■ **ABOUT THIS EXERCISE**
Please repeat the line that contains "Click the Split" and every line after it, exactly, through the end of the records.

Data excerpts
- - - - - - -

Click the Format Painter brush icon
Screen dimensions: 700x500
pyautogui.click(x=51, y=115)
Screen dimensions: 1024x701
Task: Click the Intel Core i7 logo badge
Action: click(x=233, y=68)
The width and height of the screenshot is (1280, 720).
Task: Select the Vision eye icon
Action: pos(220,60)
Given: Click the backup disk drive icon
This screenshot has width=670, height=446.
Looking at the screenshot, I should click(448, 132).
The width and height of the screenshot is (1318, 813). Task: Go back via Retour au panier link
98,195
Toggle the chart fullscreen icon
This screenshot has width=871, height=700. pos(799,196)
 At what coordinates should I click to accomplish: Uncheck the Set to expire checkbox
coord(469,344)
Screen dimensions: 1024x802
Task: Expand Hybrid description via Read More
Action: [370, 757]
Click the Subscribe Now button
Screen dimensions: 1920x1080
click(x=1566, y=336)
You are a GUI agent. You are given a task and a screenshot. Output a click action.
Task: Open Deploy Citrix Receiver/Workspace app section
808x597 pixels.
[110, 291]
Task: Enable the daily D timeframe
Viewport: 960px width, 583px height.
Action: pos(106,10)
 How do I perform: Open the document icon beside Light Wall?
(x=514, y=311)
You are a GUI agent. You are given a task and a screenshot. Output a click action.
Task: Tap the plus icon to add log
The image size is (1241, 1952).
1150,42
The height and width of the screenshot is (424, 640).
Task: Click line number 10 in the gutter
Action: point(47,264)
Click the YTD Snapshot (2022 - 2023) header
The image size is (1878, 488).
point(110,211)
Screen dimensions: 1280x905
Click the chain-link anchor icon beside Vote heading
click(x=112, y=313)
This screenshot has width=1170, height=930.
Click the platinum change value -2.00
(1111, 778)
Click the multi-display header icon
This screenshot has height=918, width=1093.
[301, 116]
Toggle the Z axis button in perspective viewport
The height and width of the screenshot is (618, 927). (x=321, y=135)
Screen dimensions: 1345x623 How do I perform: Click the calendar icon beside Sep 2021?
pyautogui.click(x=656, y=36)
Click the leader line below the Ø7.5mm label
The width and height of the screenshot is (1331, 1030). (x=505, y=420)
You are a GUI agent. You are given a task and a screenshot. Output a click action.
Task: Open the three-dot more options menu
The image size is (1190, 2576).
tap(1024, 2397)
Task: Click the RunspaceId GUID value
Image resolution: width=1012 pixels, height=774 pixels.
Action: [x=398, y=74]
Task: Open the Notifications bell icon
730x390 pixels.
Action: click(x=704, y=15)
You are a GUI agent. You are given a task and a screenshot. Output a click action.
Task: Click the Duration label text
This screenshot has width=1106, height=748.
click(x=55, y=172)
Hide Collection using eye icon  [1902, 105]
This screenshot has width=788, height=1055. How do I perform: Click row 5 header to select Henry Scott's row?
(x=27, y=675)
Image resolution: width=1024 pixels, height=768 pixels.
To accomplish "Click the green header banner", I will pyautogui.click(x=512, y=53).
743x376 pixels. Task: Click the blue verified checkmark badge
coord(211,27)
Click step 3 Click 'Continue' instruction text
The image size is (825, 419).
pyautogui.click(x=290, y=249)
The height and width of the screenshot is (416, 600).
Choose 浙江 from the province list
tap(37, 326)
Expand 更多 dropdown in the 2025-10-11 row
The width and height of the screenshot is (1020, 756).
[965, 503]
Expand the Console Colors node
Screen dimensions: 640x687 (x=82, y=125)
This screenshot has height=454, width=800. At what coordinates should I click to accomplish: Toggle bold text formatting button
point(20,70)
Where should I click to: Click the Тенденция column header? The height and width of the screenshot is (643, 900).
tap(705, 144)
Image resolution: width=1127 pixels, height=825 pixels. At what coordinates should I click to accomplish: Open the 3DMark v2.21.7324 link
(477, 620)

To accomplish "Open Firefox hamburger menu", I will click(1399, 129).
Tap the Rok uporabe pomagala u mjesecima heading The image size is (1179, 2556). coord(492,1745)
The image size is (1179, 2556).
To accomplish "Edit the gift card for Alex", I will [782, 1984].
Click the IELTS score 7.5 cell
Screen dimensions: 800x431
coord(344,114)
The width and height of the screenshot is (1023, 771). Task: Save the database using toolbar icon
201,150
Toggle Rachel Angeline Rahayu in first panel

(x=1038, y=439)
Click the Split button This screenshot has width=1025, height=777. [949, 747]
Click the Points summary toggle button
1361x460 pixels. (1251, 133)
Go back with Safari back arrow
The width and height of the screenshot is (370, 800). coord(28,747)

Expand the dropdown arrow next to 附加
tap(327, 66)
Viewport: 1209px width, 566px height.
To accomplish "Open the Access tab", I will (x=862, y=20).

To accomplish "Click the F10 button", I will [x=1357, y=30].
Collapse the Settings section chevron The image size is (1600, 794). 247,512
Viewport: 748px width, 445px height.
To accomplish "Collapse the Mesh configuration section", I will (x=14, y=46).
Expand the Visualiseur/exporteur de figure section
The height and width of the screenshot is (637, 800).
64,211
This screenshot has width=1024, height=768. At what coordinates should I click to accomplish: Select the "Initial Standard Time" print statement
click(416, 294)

- - - - - - -

■ **RESULT OF THIS EXERCISE**
Click the Split button This screenshot has width=1025, height=777. [949, 747]
Click the Points summary toggle button
1361x460 pixels. (1251, 133)
Go back with Safari back arrow
The width and height of the screenshot is (370, 800). coord(28,747)

Expand the dropdown arrow next to 附加
tap(327, 66)
Viewport: 1209px width, 566px height.
To accomplish "Open the Access tab", I will (x=862, y=20).

To accomplish "Click the F10 button", I will [x=1357, y=30].
Collapse the Settings section chevron The image size is (1600, 794). 247,512
Viewport: 748px width, 445px height.
To accomplish "Collapse the Mesh configuration section", I will (x=14, y=46).
Expand the Visualiseur/exporteur de figure section
The height and width of the screenshot is (637, 800).
64,211
This screenshot has width=1024, height=768. At what coordinates should I click to accomplish: Select the "Initial Standard Time" print statement
click(416, 294)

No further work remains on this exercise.